John Donne said it better, He said No man is island, entire of itself. There will always be people who know better and have seen and learn more than you do. Most of the times we make mistakes and the way our subjective senses percieve things might not actually be the way things are (of course there are people who argue there is no objective reality at all). Either way, to be certain of some things, you must look for validations from others.

Are you trying to be rich and successful? You must go through other people in a way. Are you trying amass knowledge? You must learn from others. Are you trying to learn how to find peace alone? Ironically you must also relate with people in some way or another to get this..It is mostly ineveitable.

2. Joy and Happiness

Even though there is a joy in solitude, there are perhaps even more joy in relationships. Most of us know the absolute indescribable joy of having a partner whom you love with all your heart. A person who you can share your sorrows with and tell everything to.

Most of the times we're never happy without this person and when they arrive their presence is like a rainbow and our joy knows no bound. You feel alive, more alive than you can ever be alone.

Some lucky ones even experience this with ordinary people they come across everyday, with friends and families and colleagues at work.

3. A Sense of Belonging and Purpose

Two heads are better than one. When a collection of men comes together, history has proven, there is very little they can't achieve. A man might think he has a cause or purpose on his own, but when he comes together with people of similar reasoning the cause becomes stronger.

We all yearn to be a part of something greater than ourselves. Something to which we can point and say proudly, Yes, I am a part of THAT. It's fun to say yes I did that. I did this. But it is even more fun and more fulfilling to say Yes, WE did this. Yes WE did that.

Also - sometimes we have breakthroughs on our own, but it never means anything without people to share it with. (Which is why the internet craze of sharing every moment of life is so paramount. But that is a question for another day.)

4. Moderation

Finally I would like to end with a note of caution. Yes no man is an island and no man knows it all, yes there is a great joy to be gotten from getting along with your fellow man. Yes we need validation from people, yes without people sometimes success have no meaning. But doing everything in excess is terrible.

There is no easier way to secure the greatest sadness for yourself than by always seeking validation from people for everything you do; to never be content with yourself or your success until you've shared it with the whole world.

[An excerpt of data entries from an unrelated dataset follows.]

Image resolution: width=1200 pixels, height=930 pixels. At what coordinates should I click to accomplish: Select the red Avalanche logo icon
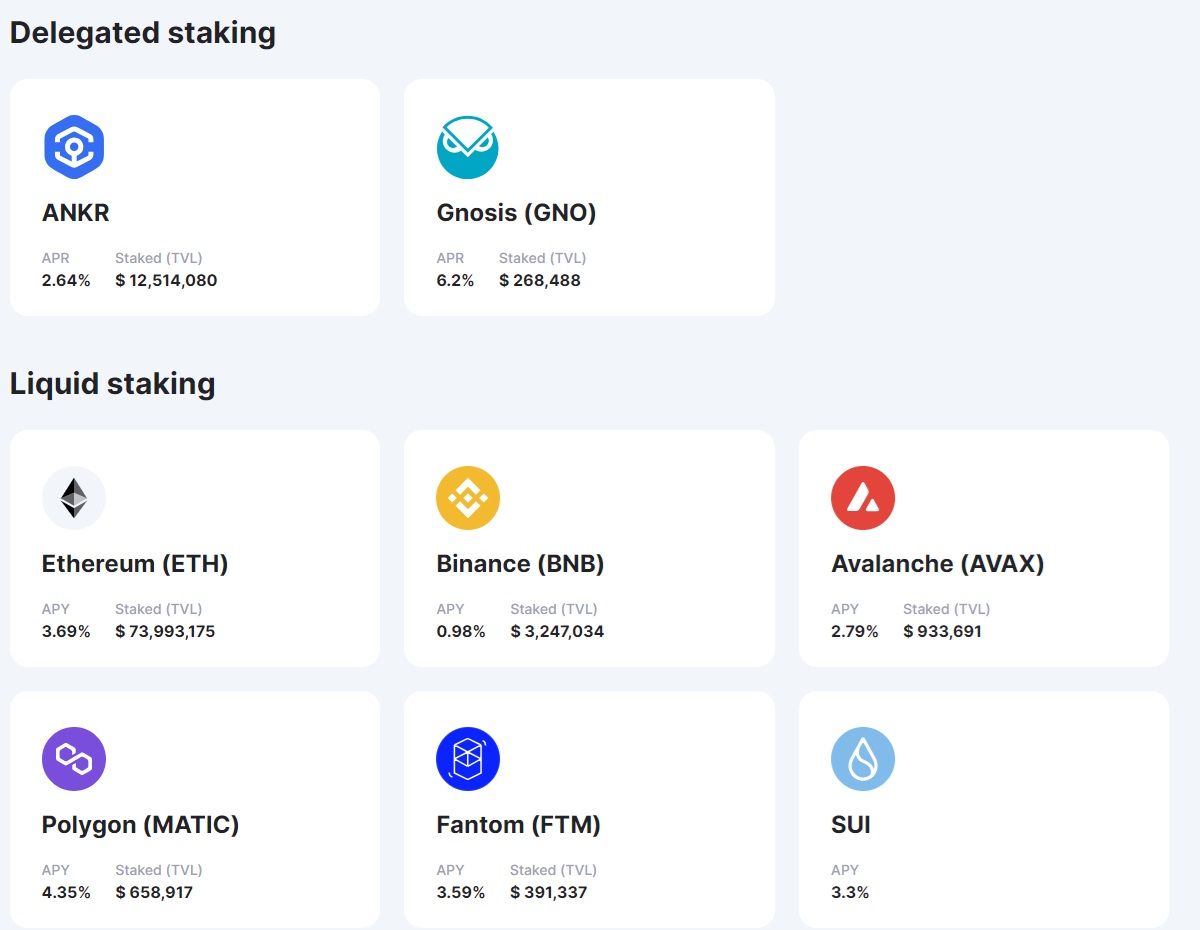coord(862,498)
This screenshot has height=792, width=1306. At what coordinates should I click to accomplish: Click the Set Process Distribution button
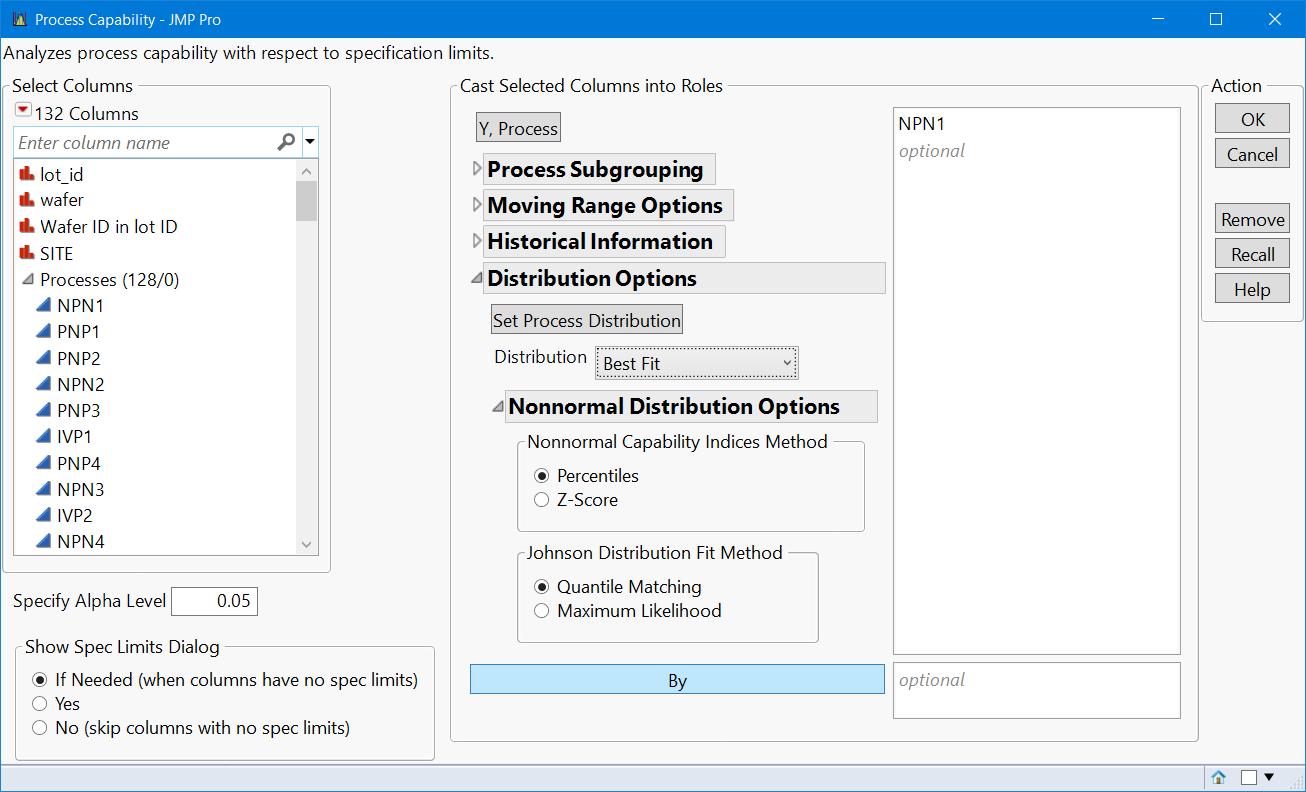(x=586, y=321)
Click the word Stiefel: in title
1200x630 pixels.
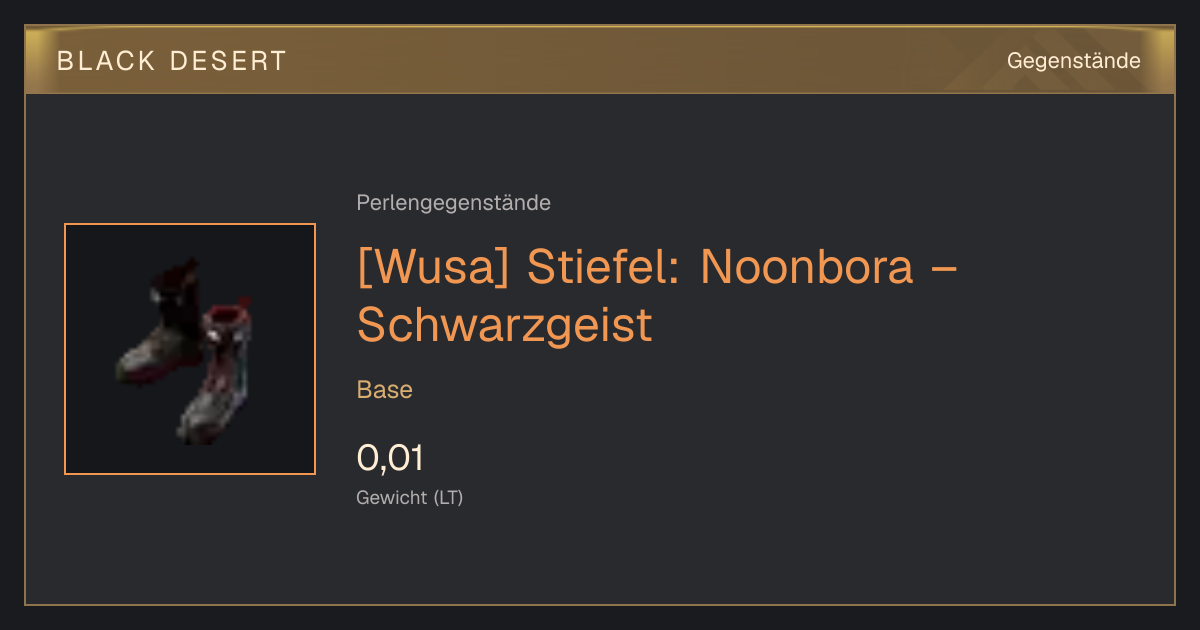click(x=605, y=267)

Sometimes it is just better to sit alone and enjoy your success over a cup of wine while you ruminate to yourself.

As I said, like most endeavors in human life, moderation is the most paramount. Knowing the middle way; doing just enough without going overboard! Thanks for reading. Cheers.

Well relationship depend, a lot of people do not really know what it means to be in a relationship, that's why for me I think being in a relationship is more than just love, as a person if I ever want to be in a relationship I'll choose someone that will be a WORTHY COMPANION this will entail having someone that Will help me in my decision making, help me encounter my ups and down, accompany me through my steps and journey in reaching my goals and aims while I do same for her as well.

I Want someone that'll be a FRIEND this entails having someone that can hold my secrets and I hers, vice versa, someone that will tell me soothing words when I seem to be drifting away, someone that could hold my hands and encourage me to go further in life, someone I can confide in, talk to and share my pain, sadness and joy with.

I want someone that'll be A PROSPECTIVE SOULMATE, this is having a person that'll be ready to give herself to me, walk down the altar with me, accept me and all my imperfections as well, agree and acept to stay with me no matter the circumstances as well. Someone that's ready and willing to go to the next level with me.

These are the things I want in a relationship.